§ Passage given
OH!  And if you haven’t already done so, check out the Society 6 store I just got!  I do way more art than just photoshop characters into silly photos, and you can get it on a mug or a phone case.  It’s pretty awesome. 🙂

Any Excuse Will Do…

As in pretty much any excuse is good enough for me to make a dress.  And a very, very long post, so schedule loo breaks now, ladies and gentlemen.  This is an actual transcript of the conversation that happened between Logic Brain and Soprano Brain:

Logic Brain: Liederfest is coming up.

Soprano Brain: So it is!  QUICK!  TO THE SEWING MACHINE!

Logic Brain: Errr……. shouldn’t that be ‘to the practice room?’

Soprano Brain: Oh poor foolish Logic Brain.  Surely you realise that there’s no point in practicing for a competition if I have nothing to wear.

Logic Brain: But you do have things to wear.  Why not wear that dress you wore last year?

Soprano Brain: Because I wore it LAST YEAR, duh.  How passé!  The reek of bad technique clings to it like the stench of burning rubber to a smoke-tainted wine.

Logic Brain: Stop it.  You’re getting carried away.

Soprano Brain: This year’s dress shall be bold!

Logic Brain: Are you even listening to me?

Soprano Brain:  It will necessitate an extravagant trip to the Fabric Store!

Logic Brain: You can’t really aff-

Soprano Brain: IT WILL BE LIKE THE ARMOUR OF A VICTORIOUS KNIGHT AND SHINE AS A TESTAMENT TO MY AWESOMENESS!

Logic Brain: Fine, whatever, I’m not talking to you when you’re like this.

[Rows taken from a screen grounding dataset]
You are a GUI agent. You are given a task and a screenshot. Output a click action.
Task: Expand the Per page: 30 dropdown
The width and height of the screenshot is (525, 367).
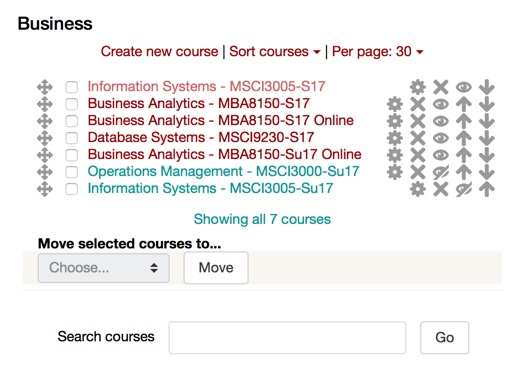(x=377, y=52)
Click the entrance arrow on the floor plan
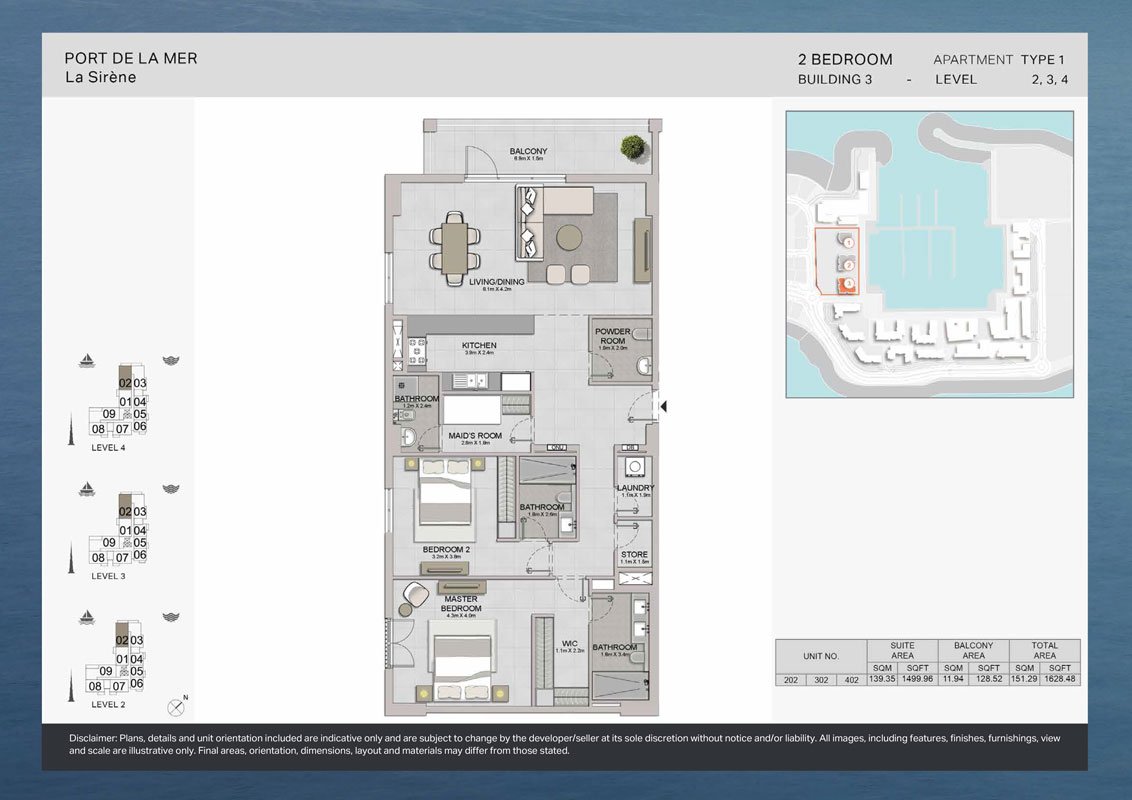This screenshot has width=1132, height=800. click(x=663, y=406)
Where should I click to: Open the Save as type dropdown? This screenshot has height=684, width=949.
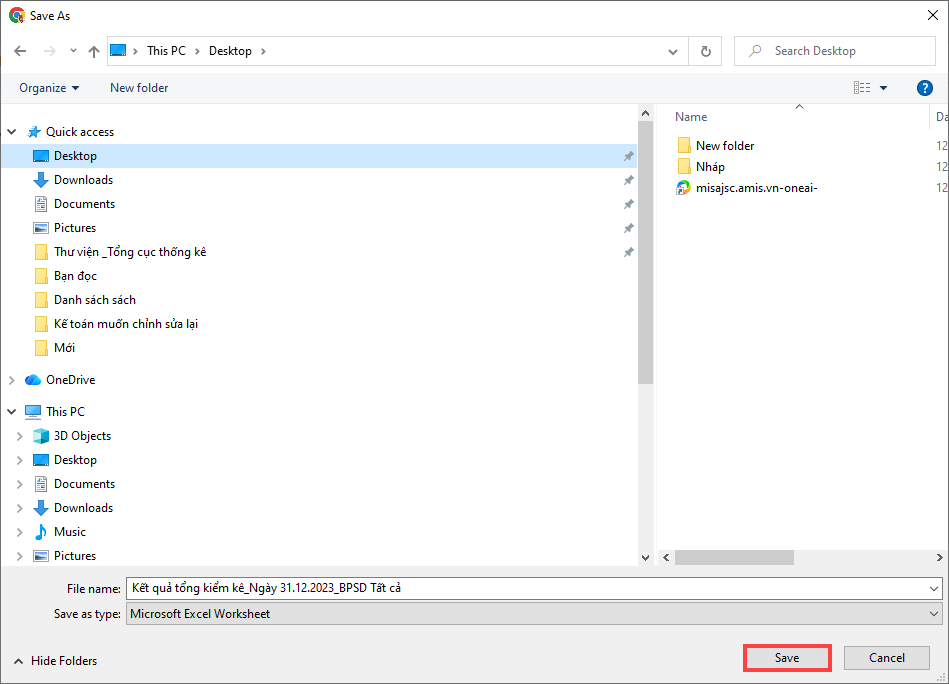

§ Prompt
Carry on the dress-making post from the point where it stops. These records have no connection to the dress-making post.

§ Reply
Now really, I’m sort of on Logic Brain’s side here. I only have nine days to whip this thing up in, and I will not be sacrificing practice time to do it (seeing it’s Liederfest, not Seamstressfest).  I have other dresses I could wear.  The main problem is that I made a massive rookie error on my break at work the other day and spent most of it drooling over the Christopher Esber website, oogling masterfully-cut, ridiculously beautiful garments I will never be able to afford.  I also rummaged through my wardrobe with a friend deciding on clothes for photoshoots the other day, and was palpably disappointed at the lack of badassness therein.  Everything’s a bit frumpy, or a bit dainty, or a bit vintage, or just too… safe.  Which I know is what adjudicators-of-a-certain-age/the Opera Police* tend to go for, but it’s not how I want to represent myself, and I want to have the sort of stage wardrobe where I feel like I can grab anything that’s weather-appropriate and just feel right in it, Opera Police be damned.  If you don’t feel like you’re offering up yourself on stage, you can’t expect the audience to feel a genuine connection with you.

So I had a think.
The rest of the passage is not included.